Screenshot and document pointing data:
........
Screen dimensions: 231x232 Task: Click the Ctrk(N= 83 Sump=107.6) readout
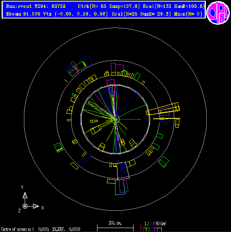pyautogui.click(x=109, y=6)
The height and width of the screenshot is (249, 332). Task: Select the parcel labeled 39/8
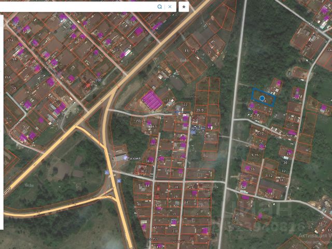tap(194, 120)
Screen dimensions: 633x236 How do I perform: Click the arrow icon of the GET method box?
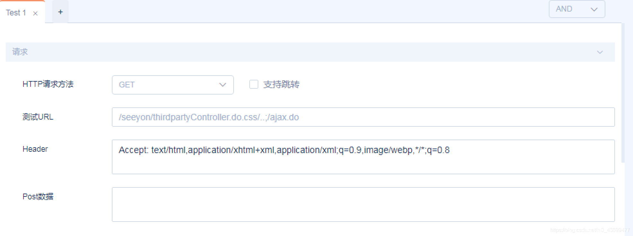(x=222, y=85)
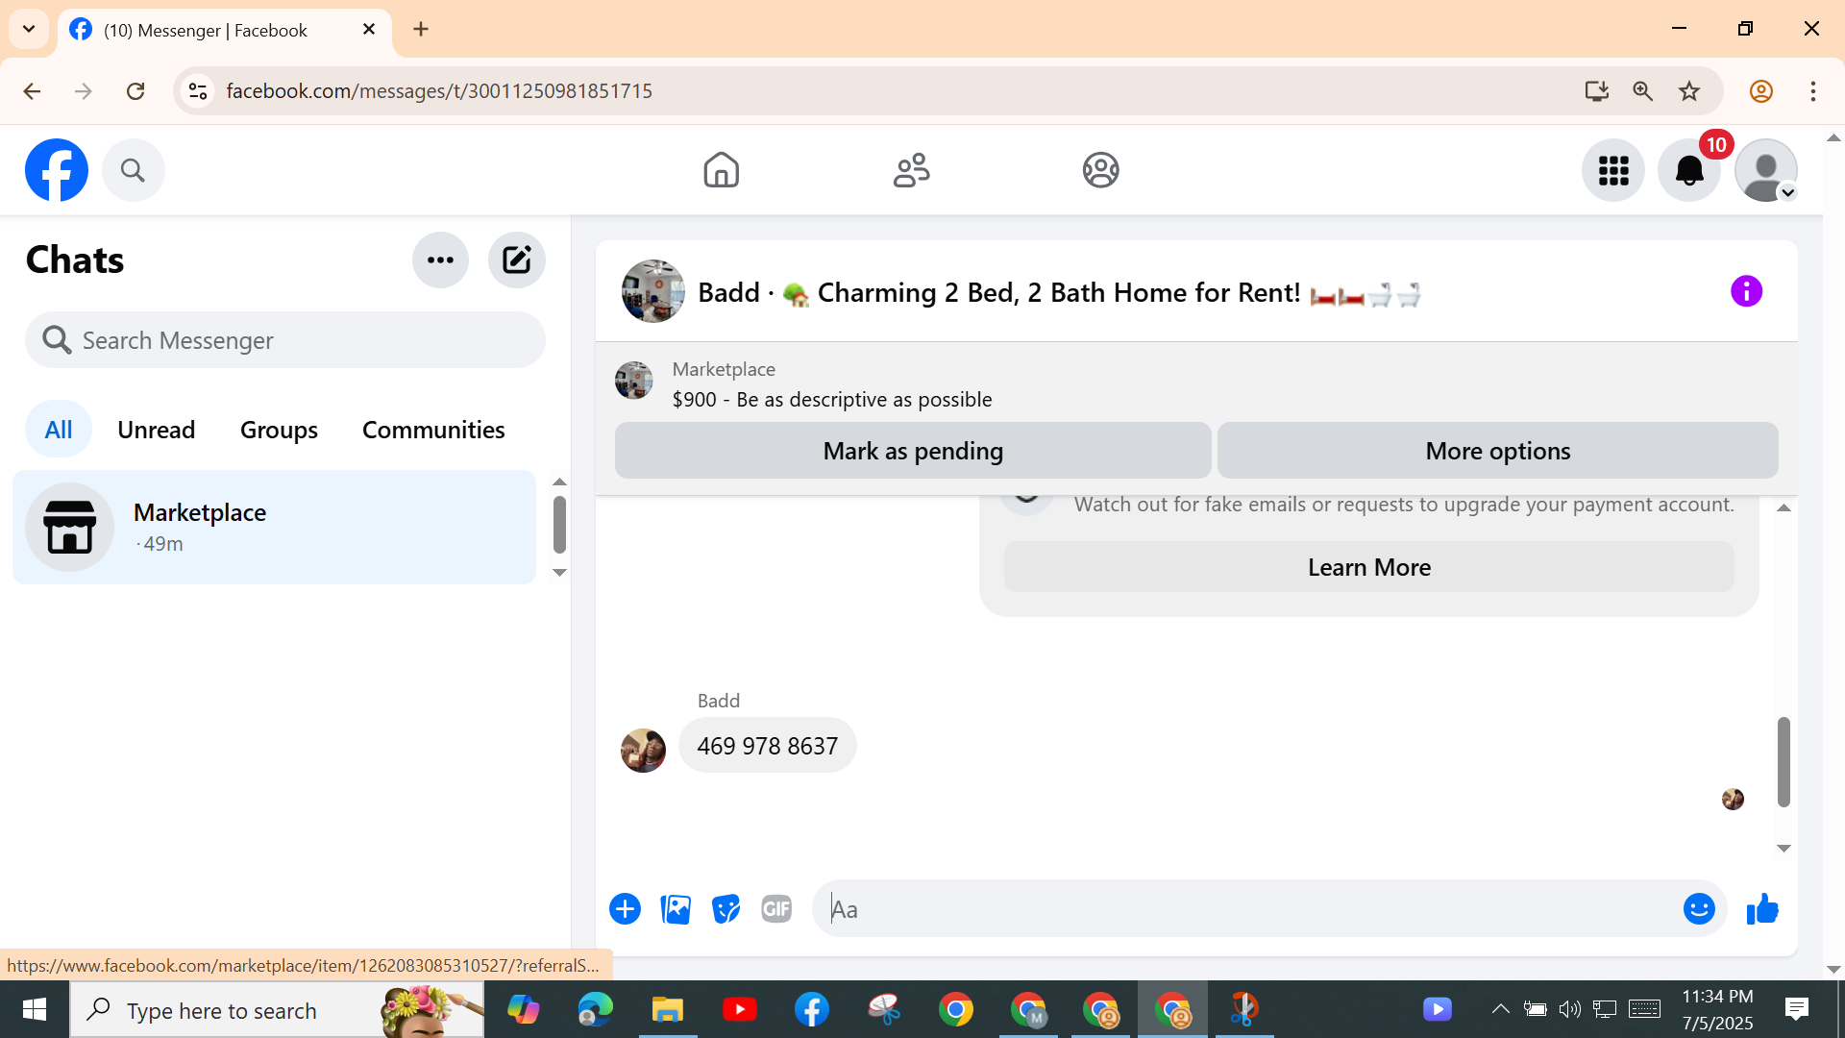The image size is (1845, 1038).
Task: Attach a photo using the image icon
Action: tap(676, 908)
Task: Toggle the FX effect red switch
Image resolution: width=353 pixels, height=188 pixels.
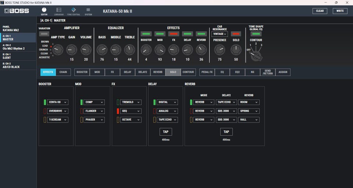Action: click(174, 34)
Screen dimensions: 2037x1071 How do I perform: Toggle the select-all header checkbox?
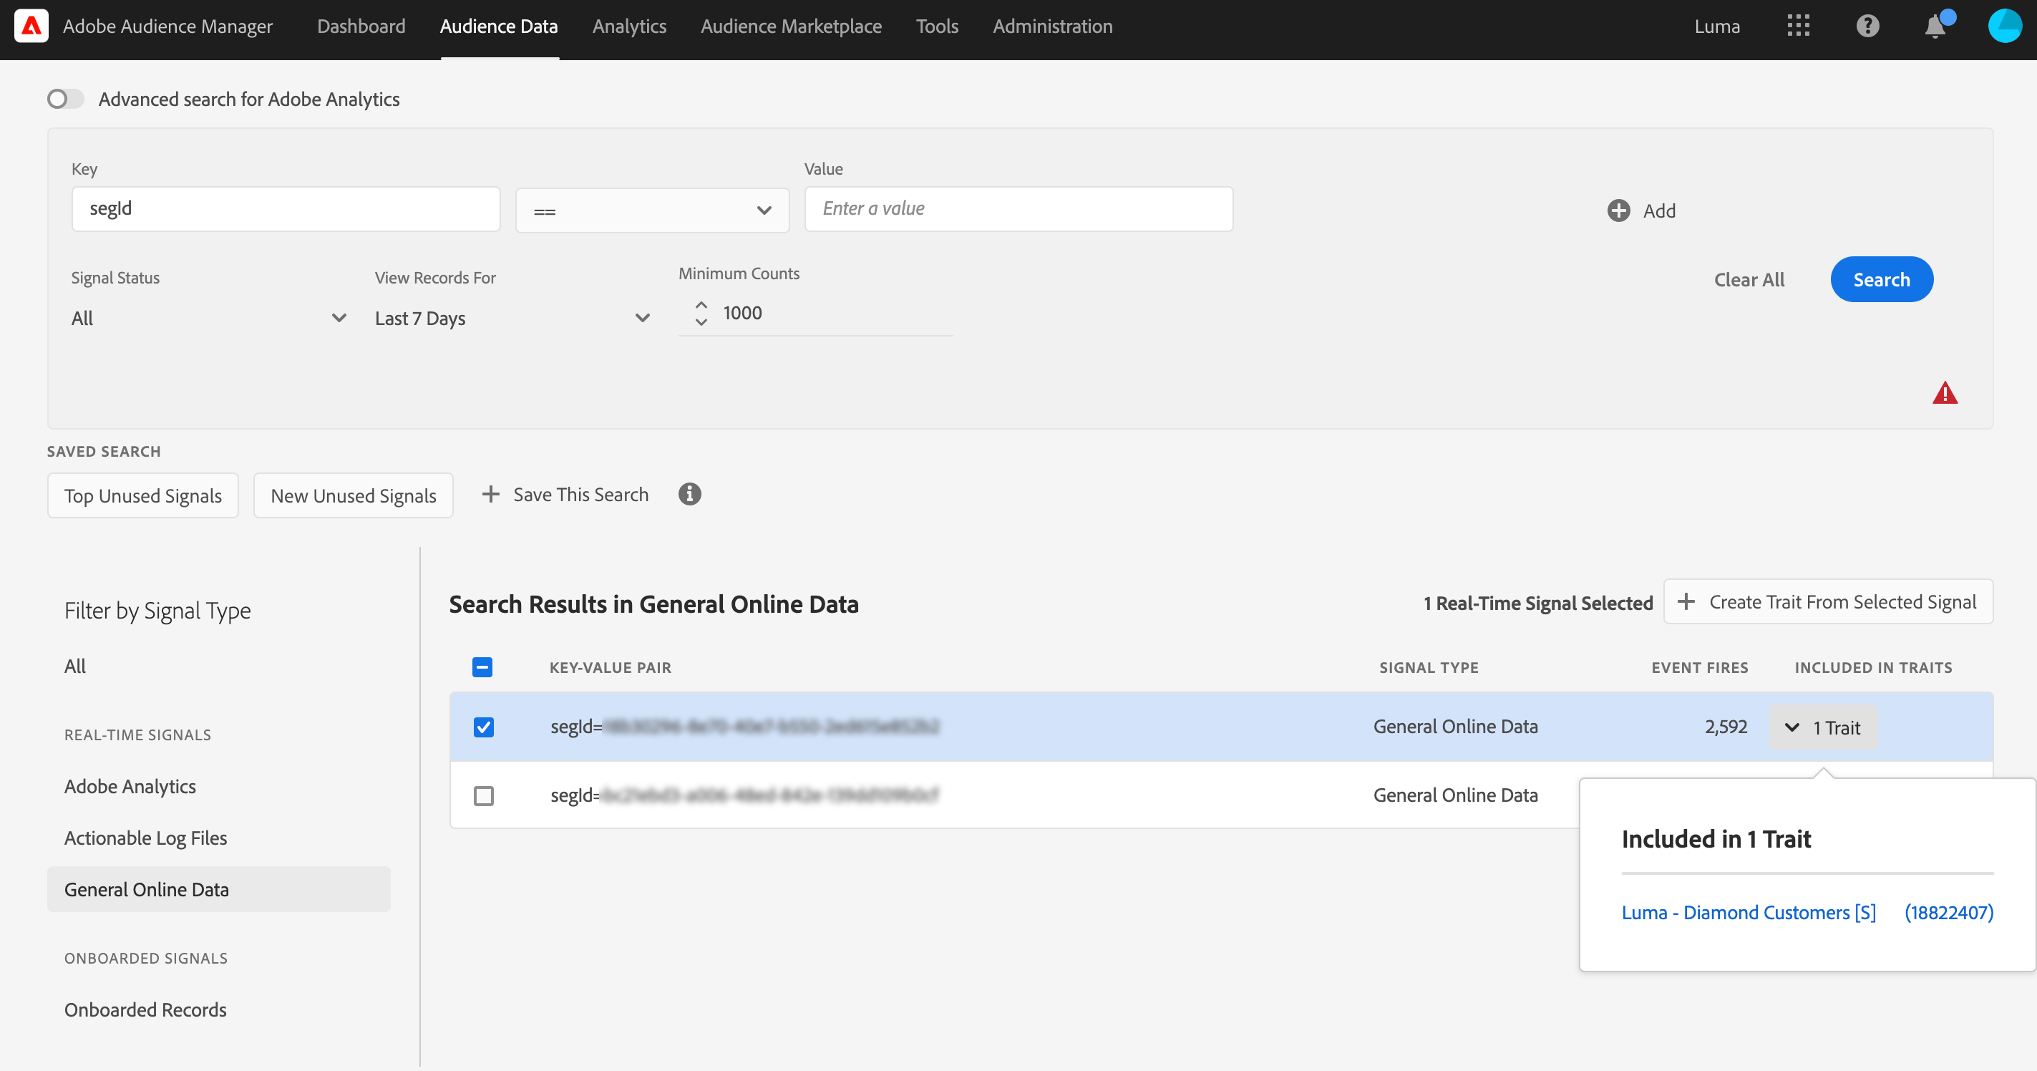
........
WHAT THE TASK REQUIRES: Convert the listing above into a numbered list with one line per entry, skipping any blank lines and leaving out the pictures.

TASK SOLUTION:
1. Screen dimensions: 231x232 Task: Click the Ctrk(N= 83 Sump=107.6) readout
2. pyautogui.click(x=109, y=6)
3. The height and width of the screenshot is (249, 332). Task: Select the parcel labeled 39/8
4. tap(194, 120)
5. Screen dimensions: 633x236 How do I perform: Click the arrow icon of the GET method box?
6. (x=222, y=85)
7. The image size is (1845, 1038).
8. Task: Attach a photo using the image icon
9. Action: tap(676, 908)
10. Task: Toggle the FX effect red switch
11. Image resolution: width=353 pixels, height=188 pixels.
12. Action: click(174, 34)
13. Screen dimensions: 2037x1071 How do I perform: Toggle the select-all header checkbox?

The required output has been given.